On Monday pharmaceutical company Bristol-Myers Squibb (BMS) announced the success of its Phase III trial for a new cancer treatment.
The study, known as Checkmate-227, trialled a combination of two of the company’s immunotherapy drugs, Opdivo and Yervoy, in patients with first-line non-small cell lung cancer.
Yervoy was the first immune checkpoint inhibitor to be released on the market in 2011, followed by Keytruda, Opdivo and Tecentriq. Opdivo is currently approved in more than 60 countries, including the US, the EU and Japan. The combination of Opdivo and Yervoy has already been approved as a treatment for melanoma.
Preliminary results show the drug combination delayed the progression of tumours more effectively than chemotherapy. A secondary part of the trial, focussed on assessing overall survival with the Opdivo and Yervoy combination, is set to continue.
The study, which involved 2,500 participants, found that the combination of immunotherapy drugs lengthened progression-free survival when compared to chemotherapy.
Both Opdivo and Yervoy block a protein that tumours produce to evade detection by the immune system. Opdivo has become an important treatment option for a number of cancers. A programmed death-1 (PD-1) immune checkpoint inhibitor, it uses the body’s own immune system to help restore an anti-tumour immune response.
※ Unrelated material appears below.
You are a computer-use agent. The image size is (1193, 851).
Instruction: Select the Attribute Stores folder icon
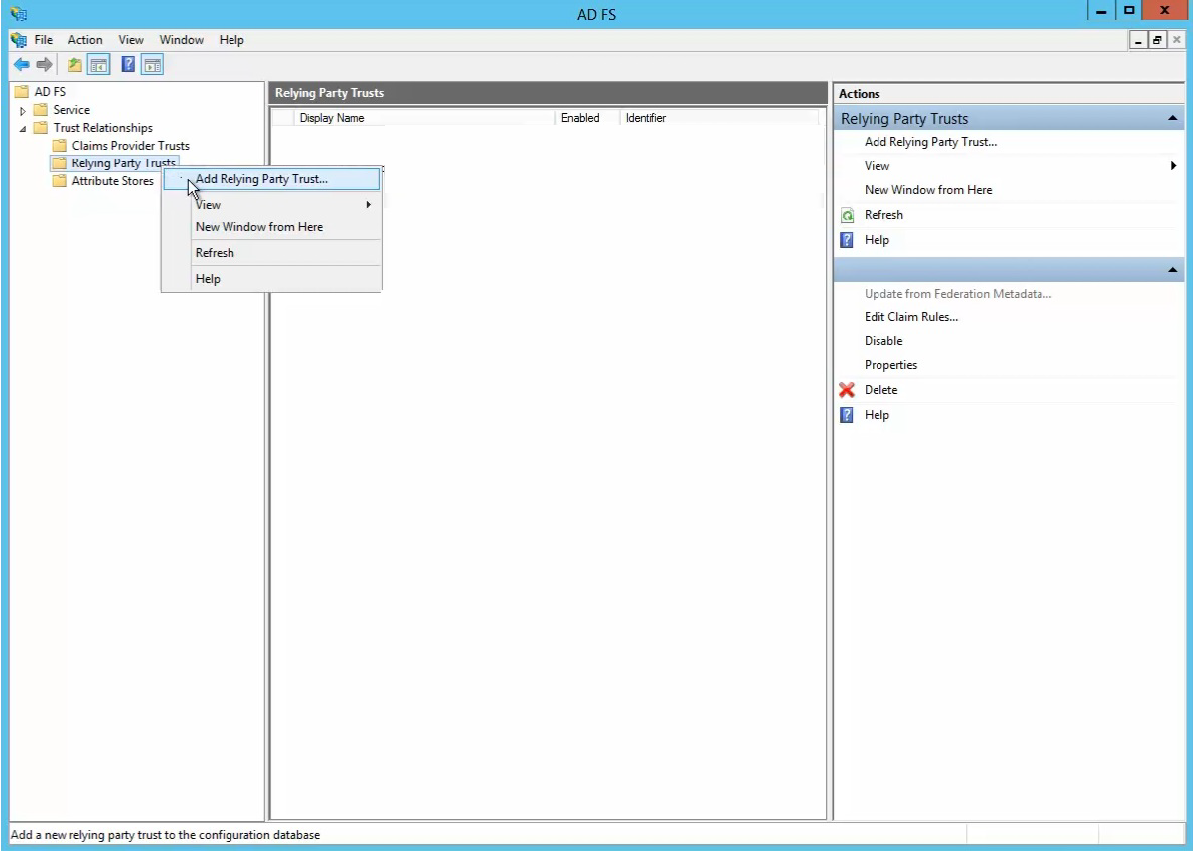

Positive results were seen in patients whose tumours had high levels of an emerging biomarker known as tumour mutation burden (TMB). Tumour cells with high TMB also showed higher levels of neoantigens, which are thought to help the immune system recognise tumours and cause an increase in anti-tumour response.
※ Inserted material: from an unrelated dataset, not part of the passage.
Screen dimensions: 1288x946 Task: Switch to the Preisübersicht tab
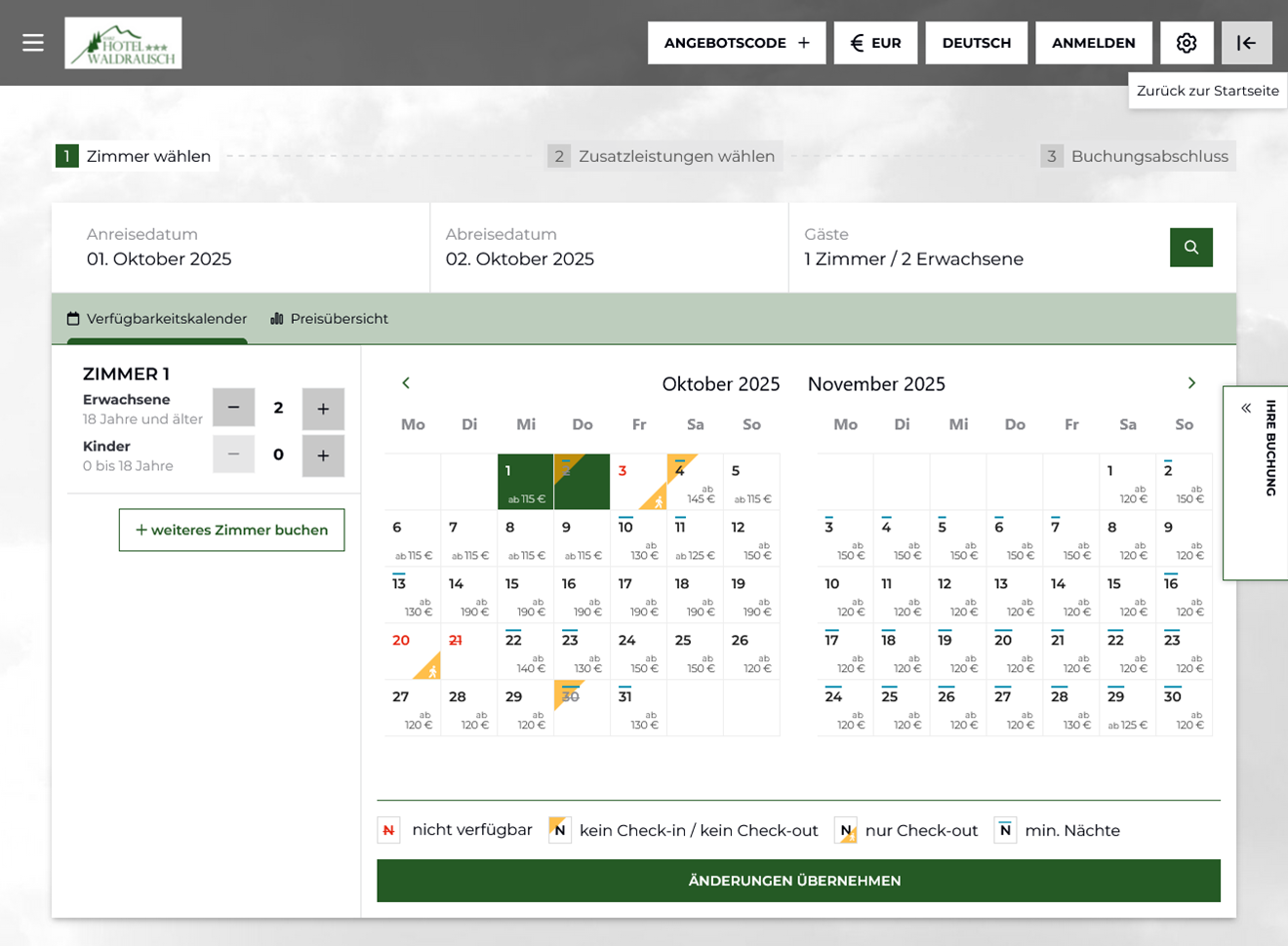pyautogui.click(x=329, y=319)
The company said that TMB is an important biomarker that could help predict a patient’s response to immunotherapies. BMS’s head of oncology Dr Fouad Namouni said that in future trials the company will look for TMB in tumours and the blood.
“One could imagine that multiple biomarkers could lead us to different types of combinations in patients, and that will probably improve the benefit for these subgroups of patients,” he said.
Immunotherapy in oncology
In recent years immunotherapy has revolutionised cancer treatment, and many see it as an attractive, albeit expensive, alternative to chemotherapy. Often it shows fewer side effects and, as BMS’s trial showed, can significantly lengthen patients’ lives. Its most notable indications are malignant melanoma and non-small-cell lung cancer.
BMS isn’t alone in trialling new drug combinations for cancer treatment. In January, Merck (MRK) reported a successful study in which patients newly diagnosed with non-small cell lung cancer were treated with its immunotherapy drug pembrolizumab (Keytruda) in combination with two chemotherapies. It was granted accelerated approval by the FDA last year, providing that the company conducts additional studies.
Last year the FDA also approved two immunotherapies to treat certain leukaemias and lymphomas. Known as chimeric antigen receptor T therapy (CAR T cell therapy), it involves the removal of immune cells called T-cells and modifying them to recognise and target proteins on cancer cells.
This week Roche announced the success of a study that mixed Tecentriq with its older drug Avastin. The immuno-oncology combination was found to reduce the risk of renal cell carcinoma progression, or death, by 26% in patients whose tumours showed high levels of the protein that allows them to avoid immune detection.